Autor: António Pinheiro  /   Novembro 19, 2020  /   Publicado em Passa-se isto assim assim

António PinheiroHá coisas que têm que ser ditas de uma vez só, ao correr da pena, sem parar para pensar. Saem da Alma e, como tal, têm que ser escritas como são sentidas. O escritor não pode ficar refém da auto-crítica. Sente: diz!

E eu não posso ficar calado perante este fenómeno.
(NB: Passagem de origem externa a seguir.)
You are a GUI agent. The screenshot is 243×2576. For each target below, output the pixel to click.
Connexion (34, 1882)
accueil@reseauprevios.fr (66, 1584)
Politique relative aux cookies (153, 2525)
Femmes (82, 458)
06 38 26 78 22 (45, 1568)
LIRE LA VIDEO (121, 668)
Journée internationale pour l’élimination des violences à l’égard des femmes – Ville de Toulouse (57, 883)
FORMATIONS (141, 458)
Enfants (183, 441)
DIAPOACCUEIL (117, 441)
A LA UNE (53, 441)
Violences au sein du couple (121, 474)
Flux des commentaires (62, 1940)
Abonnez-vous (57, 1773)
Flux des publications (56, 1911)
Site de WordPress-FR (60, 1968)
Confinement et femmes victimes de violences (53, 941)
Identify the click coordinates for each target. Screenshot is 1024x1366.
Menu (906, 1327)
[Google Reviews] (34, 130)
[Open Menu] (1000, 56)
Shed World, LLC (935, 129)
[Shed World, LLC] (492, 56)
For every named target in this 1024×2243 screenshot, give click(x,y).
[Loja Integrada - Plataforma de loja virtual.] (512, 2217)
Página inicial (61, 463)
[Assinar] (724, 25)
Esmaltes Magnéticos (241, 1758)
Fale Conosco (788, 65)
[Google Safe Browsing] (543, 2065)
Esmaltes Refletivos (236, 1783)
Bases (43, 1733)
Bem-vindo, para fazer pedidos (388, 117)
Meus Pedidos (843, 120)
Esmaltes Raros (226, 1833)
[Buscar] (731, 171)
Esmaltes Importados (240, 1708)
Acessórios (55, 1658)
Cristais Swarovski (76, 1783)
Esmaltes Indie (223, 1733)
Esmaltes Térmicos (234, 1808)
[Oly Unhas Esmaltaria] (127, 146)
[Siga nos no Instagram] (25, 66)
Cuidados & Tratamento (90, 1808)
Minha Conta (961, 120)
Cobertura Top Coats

Melhor dito: ando há demasiado tempo calado.

Hoje foi a gota de água.

Aconteceu esta tarde, como aconteceu tantas vezes e vai continuar a acontecer, se ninguém puser cobro.

Estava eu a circular no meu local de trabalho e, ao passar pela zona de atendimento “COVID safe” lá estava um cliente, agachado, exibindo mais de 50% dos seus bem peludos glúteos.

Não era um simples “cofrinho” como dizem os brasileiros que, nalguns casos, até pode nem chocar assim tanto, e que pode acontecer a qualquer um, num dia em que nos esquecemos do cinto, ou não acertamos na medida das calças.

Era um homem com o rabo, literalmente, de fora.

Sempre que me deparo (vezes de mais) com este exibicionismo negligente há duas questões que me assolam a mente:

1 – Porquê? (ler este “porquê” em tom entre o desespero e a dor)

2 – Esta gente não sente que está com o rabo à mostra? Não sabe?

2.1 – Se sente, se sabe, porque não tapa? Porque não usa cinto? Porque não experimenta a roupa antes de a comprar?

Confesso: gosto de usar calças de cintura descida e a mim também me acontece, uns milímetros, quando ando mais descontraído em casa. É motivo de graçola da minha mulher e do meu filho. Mas é em casa… Leram bem? Em CA-SA! (e, mesmo assim, fico “sem jeito”).

Agora… em público? Em todo o lado? Parece o raio do slogan de uma conhecida rádio mainstream.

Já apanhei na estrada motoqueiros, com o rego tão à mostra, que “dava para ver a pelugem a oscilar com o vento”. Será que faz parte do sistema de refrigeração da mota?

E nas obras? E nas oficinas? E… Ó pá… arranjem pano para as calças!

Sobre António Pinheiro

Profissional de marketing, músico e corredor por prazer. Corre na estrada, no monte e de um lado para o outro na vida, atrás e à frente dos filhos.